▶ _Input data_
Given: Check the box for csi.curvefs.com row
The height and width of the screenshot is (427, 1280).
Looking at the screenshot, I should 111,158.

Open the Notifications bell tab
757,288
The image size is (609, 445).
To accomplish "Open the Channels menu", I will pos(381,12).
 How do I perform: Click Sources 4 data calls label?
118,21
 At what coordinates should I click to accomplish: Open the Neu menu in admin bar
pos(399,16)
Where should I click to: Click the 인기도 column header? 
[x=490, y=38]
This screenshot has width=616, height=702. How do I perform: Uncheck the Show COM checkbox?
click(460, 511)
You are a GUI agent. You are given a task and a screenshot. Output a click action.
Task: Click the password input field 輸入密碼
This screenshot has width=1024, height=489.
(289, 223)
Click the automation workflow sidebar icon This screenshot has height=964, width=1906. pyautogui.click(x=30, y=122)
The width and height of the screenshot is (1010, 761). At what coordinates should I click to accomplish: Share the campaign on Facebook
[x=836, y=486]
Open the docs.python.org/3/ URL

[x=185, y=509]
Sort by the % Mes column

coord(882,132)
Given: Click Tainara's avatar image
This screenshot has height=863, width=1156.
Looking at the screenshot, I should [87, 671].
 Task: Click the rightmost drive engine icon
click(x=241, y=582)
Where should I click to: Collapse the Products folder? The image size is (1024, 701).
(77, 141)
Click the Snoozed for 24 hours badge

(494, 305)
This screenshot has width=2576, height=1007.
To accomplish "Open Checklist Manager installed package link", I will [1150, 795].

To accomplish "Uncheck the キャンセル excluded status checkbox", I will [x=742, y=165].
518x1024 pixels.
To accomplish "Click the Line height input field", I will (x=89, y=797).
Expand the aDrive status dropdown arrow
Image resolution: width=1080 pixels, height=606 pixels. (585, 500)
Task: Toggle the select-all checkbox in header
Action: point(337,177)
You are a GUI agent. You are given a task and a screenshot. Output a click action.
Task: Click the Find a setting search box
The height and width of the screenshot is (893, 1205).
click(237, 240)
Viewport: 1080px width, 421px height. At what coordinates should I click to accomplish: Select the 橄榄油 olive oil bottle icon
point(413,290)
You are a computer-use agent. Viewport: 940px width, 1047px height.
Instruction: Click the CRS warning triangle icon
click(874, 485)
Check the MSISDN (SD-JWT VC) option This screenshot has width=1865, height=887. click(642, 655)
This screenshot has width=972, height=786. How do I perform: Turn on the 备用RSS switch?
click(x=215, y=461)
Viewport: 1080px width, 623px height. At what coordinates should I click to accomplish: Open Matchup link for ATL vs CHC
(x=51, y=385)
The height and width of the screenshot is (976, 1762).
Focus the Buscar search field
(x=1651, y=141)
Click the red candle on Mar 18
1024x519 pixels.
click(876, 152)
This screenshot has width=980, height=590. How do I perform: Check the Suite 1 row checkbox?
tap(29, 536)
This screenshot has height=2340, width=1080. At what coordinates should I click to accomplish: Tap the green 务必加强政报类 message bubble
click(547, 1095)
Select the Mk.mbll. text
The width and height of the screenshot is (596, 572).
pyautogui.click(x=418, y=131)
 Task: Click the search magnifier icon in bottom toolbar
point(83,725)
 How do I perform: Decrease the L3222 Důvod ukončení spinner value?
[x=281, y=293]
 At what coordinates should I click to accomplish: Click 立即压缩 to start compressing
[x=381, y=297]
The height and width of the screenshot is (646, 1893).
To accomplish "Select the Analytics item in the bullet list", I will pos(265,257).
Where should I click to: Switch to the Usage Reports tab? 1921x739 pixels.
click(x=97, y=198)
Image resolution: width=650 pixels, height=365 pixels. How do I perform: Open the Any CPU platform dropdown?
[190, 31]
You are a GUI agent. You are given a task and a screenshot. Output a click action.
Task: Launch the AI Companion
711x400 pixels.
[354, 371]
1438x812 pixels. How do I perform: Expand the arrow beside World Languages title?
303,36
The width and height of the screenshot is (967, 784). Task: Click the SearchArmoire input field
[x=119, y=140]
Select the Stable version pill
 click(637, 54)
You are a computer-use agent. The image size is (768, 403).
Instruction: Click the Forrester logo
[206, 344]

▶ _Task to complete_
Each and every entry needs to be repeated exactly.

▶ _Result of the exercise_
Given: Check the box for csi.curvefs.com row
The height and width of the screenshot is (427, 1280).
Looking at the screenshot, I should 111,158.

Open the Notifications bell tab
757,288
The image size is (609, 445).
To accomplish "Open the Channels menu", I will pos(381,12).
 How do I perform: Click Sources 4 data calls label?
118,21
 At what coordinates should I click to accomplish: Open the Neu menu in admin bar
pos(399,16)
Where should I click to: Click the 인기도 column header? 
[x=490, y=38]
This screenshot has width=616, height=702. How do I perform: Uncheck the Show COM checkbox?
click(460, 511)
You are a GUI agent. You are given a task and a screenshot. Output a click action.
Task: Click the password input field 輸入密碼
This screenshot has width=1024, height=489.
(289, 223)
Click the automation workflow sidebar icon This screenshot has height=964, width=1906. pyautogui.click(x=30, y=122)
The width and height of the screenshot is (1010, 761). At what coordinates should I click to accomplish: Share the campaign on Facebook
[x=836, y=486]
Open the docs.python.org/3/ URL

[x=185, y=509]
Sort by the % Mes column

coord(882,132)
Given: Click Tainara's avatar image
This screenshot has height=863, width=1156.
Looking at the screenshot, I should [87, 671].
 Task: Click the rightmost drive engine icon
click(x=241, y=582)
Where should I click to: Collapse the Products folder? The image size is (1024, 701).
(77, 141)
Click the Snoozed for 24 hours badge

(494, 305)
This screenshot has width=2576, height=1007.
To accomplish "Open Checklist Manager installed package link", I will [1150, 795].

To accomplish "Uncheck the キャンセル excluded status checkbox", I will [x=742, y=165].
518x1024 pixels.
To accomplish "Click the Line height input field", I will (x=89, y=797).
Expand the aDrive status dropdown arrow
Image resolution: width=1080 pixels, height=606 pixels. (585, 500)
Task: Toggle the select-all checkbox in header
Action: point(337,177)
You are a GUI agent. You are given a task and a screenshot. Output a click action.
Task: Click the Find a setting search box
The height and width of the screenshot is (893, 1205).
click(237, 240)
Viewport: 1080px width, 421px height. At what coordinates should I click to accomplish: Select the 橄榄油 olive oil bottle icon
point(413,290)
You are a computer-use agent. Viewport: 940px width, 1047px height.
Instruction: Click the CRS warning triangle icon
click(874, 485)
Check the MSISDN (SD-JWT VC) option This screenshot has width=1865, height=887. click(642, 655)
This screenshot has width=972, height=786. How do I perform: Turn on the 备用RSS switch?
click(x=215, y=461)
Viewport: 1080px width, 623px height. At what coordinates should I click to accomplish: Open Matchup link for ATL vs CHC
(x=51, y=385)
The height and width of the screenshot is (976, 1762).
Focus the Buscar search field
(x=1651, y=141)
Click the red candle on Mar 18
1024x519 pixels.
click(876, 152)
This screenshot has width=980, height=590. How do I perform: Check the Suite 1 row checkbox?
tap(29, 536)
This screenshot has height=2340, width=1080. At what coordinates should I click to accomplish: Tap the green 务必加强政报类 message bubble
click(547, 1095)
Select the Mk.mbll. text
The width and height of the screenshot is (596, 572).
pyautogui.click(x=418, y=131)
 Task: Click the search magnifier icon in bottom toolbar
point(83,725)
 How do I perform: Decrease the L3222 Důvod ukončení spinner value?
[x=281, y=293]
 At what coordinates should I click to accomplish: Click 立即压缩 to start compressing
[x=381, y=297]
The height and width of the screenshot is (646, 1893).
To accomplish "Select the Analytics item in the bullet list", I will pos(265,257).
Where should I click to: Switch to the Usage Reports tab? 1921x739 pixels.
click(x=97, y=198)
Image resolution: width=650 pixels, height=365 pixels. How do I perform: Open the Any CPU platform dropdown?
[190, 31]
You are a GUI agent. You are given a task and a screenshot. Output a click action.
Task: Launch the AI Companion
711x400 pixels.
[354, 371]
1438x812 pixels. How do I perform: Expand the arrow beside World Languages title?
303,36
The width and height of the screenshot is (967, 784). Task: Click the SearchArmoire input field
[x=119, y=140]
Select the Stable version pill
 click(637, 54)
You are a computer-use agent. The image size is (768, 403).
Instruction: Click the Forrester logo
[206, 344]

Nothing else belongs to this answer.